*PROBLEM REQUIREMENTS*: What is needed is the complete listing, repeated exactly.

*RAW DATA*:
*** Begin section ***

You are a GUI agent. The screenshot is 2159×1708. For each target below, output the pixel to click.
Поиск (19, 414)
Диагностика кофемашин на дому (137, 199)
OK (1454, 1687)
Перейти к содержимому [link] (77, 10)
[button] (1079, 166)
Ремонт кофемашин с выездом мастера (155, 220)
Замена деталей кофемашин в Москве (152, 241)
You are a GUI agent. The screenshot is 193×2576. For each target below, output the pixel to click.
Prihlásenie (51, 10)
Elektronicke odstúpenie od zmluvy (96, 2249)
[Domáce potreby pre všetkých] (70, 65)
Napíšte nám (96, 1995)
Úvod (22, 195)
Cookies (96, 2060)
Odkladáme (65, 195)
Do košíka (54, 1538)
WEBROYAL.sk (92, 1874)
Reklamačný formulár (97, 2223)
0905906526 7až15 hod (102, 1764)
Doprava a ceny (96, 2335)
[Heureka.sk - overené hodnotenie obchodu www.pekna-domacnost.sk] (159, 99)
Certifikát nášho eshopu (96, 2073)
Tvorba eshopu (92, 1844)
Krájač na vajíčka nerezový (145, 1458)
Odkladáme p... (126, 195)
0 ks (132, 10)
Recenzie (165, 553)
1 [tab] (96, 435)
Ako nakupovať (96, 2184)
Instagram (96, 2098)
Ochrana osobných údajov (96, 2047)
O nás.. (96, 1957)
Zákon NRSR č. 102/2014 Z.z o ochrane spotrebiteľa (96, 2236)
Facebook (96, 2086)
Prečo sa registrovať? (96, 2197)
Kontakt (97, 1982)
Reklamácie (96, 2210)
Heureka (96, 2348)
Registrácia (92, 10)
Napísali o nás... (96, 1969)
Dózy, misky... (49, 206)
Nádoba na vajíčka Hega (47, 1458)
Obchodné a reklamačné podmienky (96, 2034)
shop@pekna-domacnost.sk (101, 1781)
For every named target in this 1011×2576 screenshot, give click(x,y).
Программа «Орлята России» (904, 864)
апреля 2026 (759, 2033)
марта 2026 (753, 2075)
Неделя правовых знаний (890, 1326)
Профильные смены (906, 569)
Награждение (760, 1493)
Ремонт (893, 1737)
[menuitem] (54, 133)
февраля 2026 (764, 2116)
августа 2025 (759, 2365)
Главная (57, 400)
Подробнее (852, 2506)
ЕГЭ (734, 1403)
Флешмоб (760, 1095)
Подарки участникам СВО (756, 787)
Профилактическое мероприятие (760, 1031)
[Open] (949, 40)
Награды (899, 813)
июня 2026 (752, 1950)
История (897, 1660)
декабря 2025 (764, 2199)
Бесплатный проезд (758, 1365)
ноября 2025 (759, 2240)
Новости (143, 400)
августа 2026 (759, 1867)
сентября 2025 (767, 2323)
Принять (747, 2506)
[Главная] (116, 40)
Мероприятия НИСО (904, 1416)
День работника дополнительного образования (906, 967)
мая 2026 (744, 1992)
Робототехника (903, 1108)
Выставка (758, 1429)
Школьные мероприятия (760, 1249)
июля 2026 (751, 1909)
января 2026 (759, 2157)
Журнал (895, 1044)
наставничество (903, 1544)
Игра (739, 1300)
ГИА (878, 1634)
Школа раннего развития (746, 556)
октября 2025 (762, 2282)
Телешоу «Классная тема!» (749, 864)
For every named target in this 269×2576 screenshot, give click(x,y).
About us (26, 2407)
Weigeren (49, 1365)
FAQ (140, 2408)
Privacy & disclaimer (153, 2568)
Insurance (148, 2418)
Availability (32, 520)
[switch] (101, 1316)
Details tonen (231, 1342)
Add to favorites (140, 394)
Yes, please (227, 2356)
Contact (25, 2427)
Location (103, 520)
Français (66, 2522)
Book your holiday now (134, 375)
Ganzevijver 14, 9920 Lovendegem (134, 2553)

*** End section ***

*WRITTEN RESPONSE*:
You are a GUI agent. The screenshot is 2159×1708. For each target below, output the pixel to click.
Поиск (19, 414)
Диагностика кофемашин на дому (137, 199)
OK (1454, 1687)
Перейти к содержимому [link] (77, 10)
[button] (1079, 166)
Ремонт кофемашин с выездом мастера (155, 220)
Замена деталей кофемашин в Москве (152, 241)
You are a GUI agent. The screenshot is 193×2576. For each target below, output the pixel to click.
Prihlásenie (51, 10)
Elektronicke odstúpenie od zmluvy (96, 2249)
[Domáce potreby pre všetkých] (70, 65)
Napíšte nám (96, 1995)
Úvod (22, 195)
Cookies (96, 2060)
Odkladáme (65, 195)
Do košíka (54, 1538)
WEBROYAL.sk (92, 1874)
Reklamačný formulár (97, 2223)
0905906526 7až15 hod (102, 1764)
Doprava a ceny (96, 2335)
[Heureka.sk - overené hodnotenie obchodu www.pekna-domacnost.sk] (159, 99)
Certifikát nášho eshopu (96, 2073)
Tvorba eshopu (92, 1844)
Krájač na vajíčka nerezový (145, 1458)
Odkladáme p... (126, 195)
0 ks (132, 10)
Recenzie (165, 553)
1 [tab] (96, 435)
Ako nakupovať (96, 2184)
Instagram (96, 2098)
Ochrana osobných údajov (96, 2047)
O nás.. (96, 1957)
Zákon NRSR č. 102/2014 Z.z o ochrane spotrebiteľa (96, 2236)
Facebook (96, 2086)
Prečo sa registrovať? (96, 2197)
Kontakt (97, 1982)
Reklamácie (96, 2210)
Heureka (96, 2348)
Registrácia (92, 10)
Napísali o nás... (96, 1969)
Dózy, misky... (49, 206)
Nádoba na vajíčka Hega (47, 1458)
Obchodné a reklamačné podmienky (96, 2034)
shop@pekna-domacnost.sk (101, 1781)
For every named target in this 1011×2576 screenshot, give click(x,y).
Программа «Орлята России» (904, 864)
апреля 2026 (759, 2033)
марта 2026 (753, 2075)
Неделя правовых знаний (890, 1326)
Профильные смены (906, 569)
Награждение (760, 1493)
Ремонт (893, 1737)
[menuitem] (54, 133)
февраля 2026 (764, 2116)
августа 2025 (759, 2365)
Главная (57, 400)
Подробнее (852, 2506)
ЕГЭ (734, 1403)
Флешмоб (760, 1095)
Подарки участникам СВО (756, 787)
Профилактическое мероприятие (760, 1031)
[Open] (949, 40)
Награды (899, 813)
июня 2026 (752, 1950)
История (897, 1660)
декабря 2025 (764, 2199)
Бесплатный проезд (758, 1365)
ноября 2025 (759, 2240)
Новости (143, 400)
августа 2026 (759, 1867)
сентября 2025 (767, 2323)
Принять (747, 2506)
[Главная] (116, 40)
Мероприятия НИСО (904, 1416)
День работника дополнительного образования (906, 967)
мая 2026 (744, 1992)
Робототехника (903, 1108)
Выставка (758, 1429)
Школьные мероприятия (760, 1249)
июля 2026 (751, 1909)
января 2026 (759, 2157)
Журнал (895, 1044)
наставничество (903, 1544)
Игра (739, 1300)
ГИА (878, 1634)
Школа раннего развития (746, 556)
октября 2025 (762, 2282)
Телешоу «Классная тема!» (749, 864)
For every named target in this 269×2576 screenshot, give click(x,y).
About us (26, 2407)
Weigeren (49, 1365)
FAQ (140, 2408)
Privacy & disclaimer (153, 2568)
Insurance (148, 2418)
Availability (32, 520)
[switch] (101, 1316)
Details tonen (231, 1342)
Add to favorites (140, 394)
Yes, please (227, 2356)
Contact (25, 2427)
Location (103, 520)
Français (66, 2522)
Book your holiday now (134, 375)
Ganzevijver 14, 9920 Lovendegem (134, 2553)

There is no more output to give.